If it was in your favor, would you mind sharing what tactics on your part, or what mistakes on his part, led to this outcome? Just asking cuz I think actual experiences such as this would be worth a zillion times more that the general advise given in the article we're discussing.

If that's too personal, completely understood.
Not any unfair advantage for me, just no financial encumberances or losses on my part.

A little background on me...I managed govt contracts for 18+ years. If it ain't in writing, it doesn't exist.

Basically, I drew up a cost share agreement (using an example from the NOLO book http://www.nolo.com/products/living-together-LTK.html ) that stated that while he resided in my home, he would pay 50% of all expenses incurred (utilities, food, car insurance for vehicles I owned but he drove, property and school taxes, consumer items, etc). The only exception was anything related to my home, i.e. capital improvements or repairs, which I paid 100% on the advice of my trust attorney.

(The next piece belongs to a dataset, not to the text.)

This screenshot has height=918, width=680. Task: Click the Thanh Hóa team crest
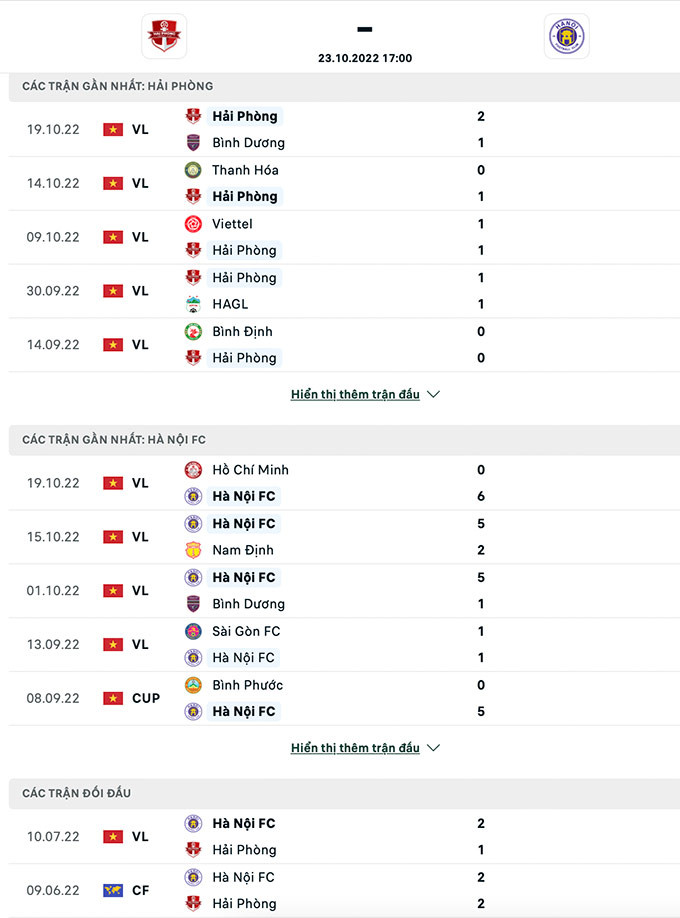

I kept my financial assets completely separate. No dummy here.
An amusing sidebar...he actually asked me to go halfsies on a car for him. I already owned 3 vehicles, one of which he drove. Once I stopped laughing, the subject quickly died on the vine.

When we split, anything we had bought together was not split, but dealt with in more of a horse trading arrangement. He took all the tools and the full size tool chest, I kept all of the electronics items and metal storage cabinets we purchased together. I paid him back his cost share of a computer desk that I kept.

I am a very fair person. I had receipts of all purchases (my nature to keep records) and did a "back of the envelope" tally up to make sure the value of the horse traded items were on par.

He got a little foolish about a few things, but I used logic and irrefutable proof of purchases to get him to get his planet back in alignment with reality.

His biggest mistake was thinking he would do better on his own. When a man cannot overcome his past, he cannot have a future. Such is life.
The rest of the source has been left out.